• **EXERCISE**: All of the data should be output character for character, except the pictures.

• **SOURCE MATERIAL**:
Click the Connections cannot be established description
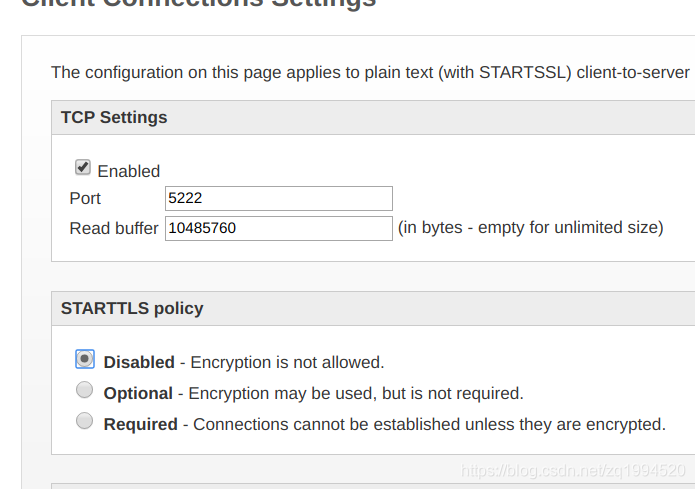The width and height of the screenshot is (695, 489). click(x=429, y=424)
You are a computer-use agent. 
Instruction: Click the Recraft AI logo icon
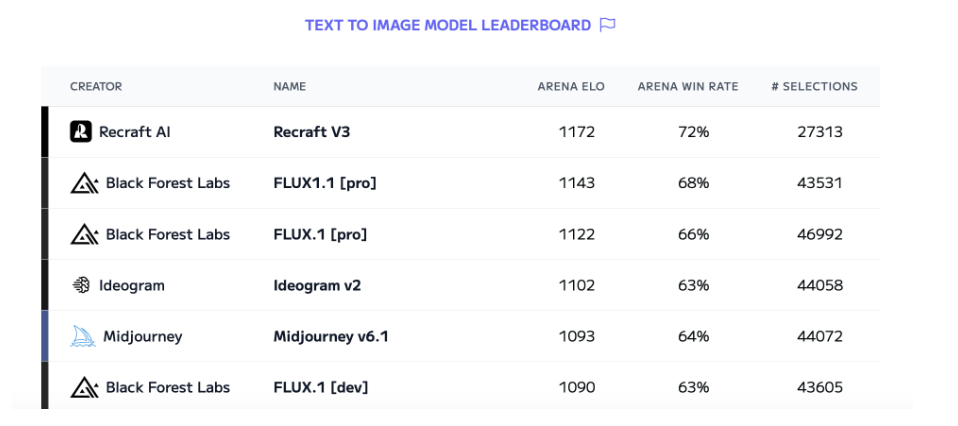[x=81, y=131]
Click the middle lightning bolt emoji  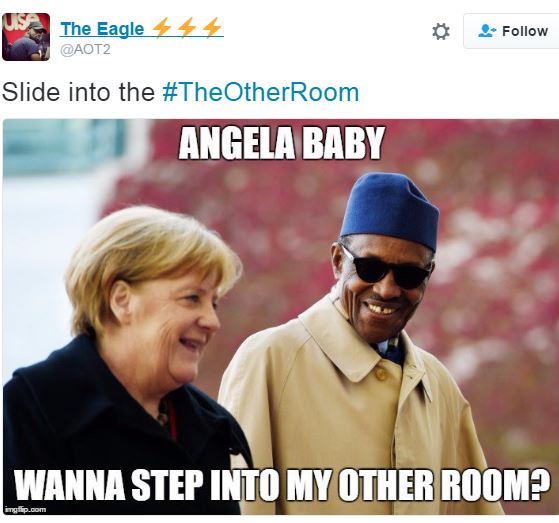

• **ANSWER FOR THIS EXERCISE**:
Click the Connections cannot be established description
The width and height of the screenshot is (695, 489). click(x=429, y=424)
You are a computer-use agent. 
Instruction: Click the Recraft AI logo icon
[x=81, y=131]
Click the middle lightning bolt emoji  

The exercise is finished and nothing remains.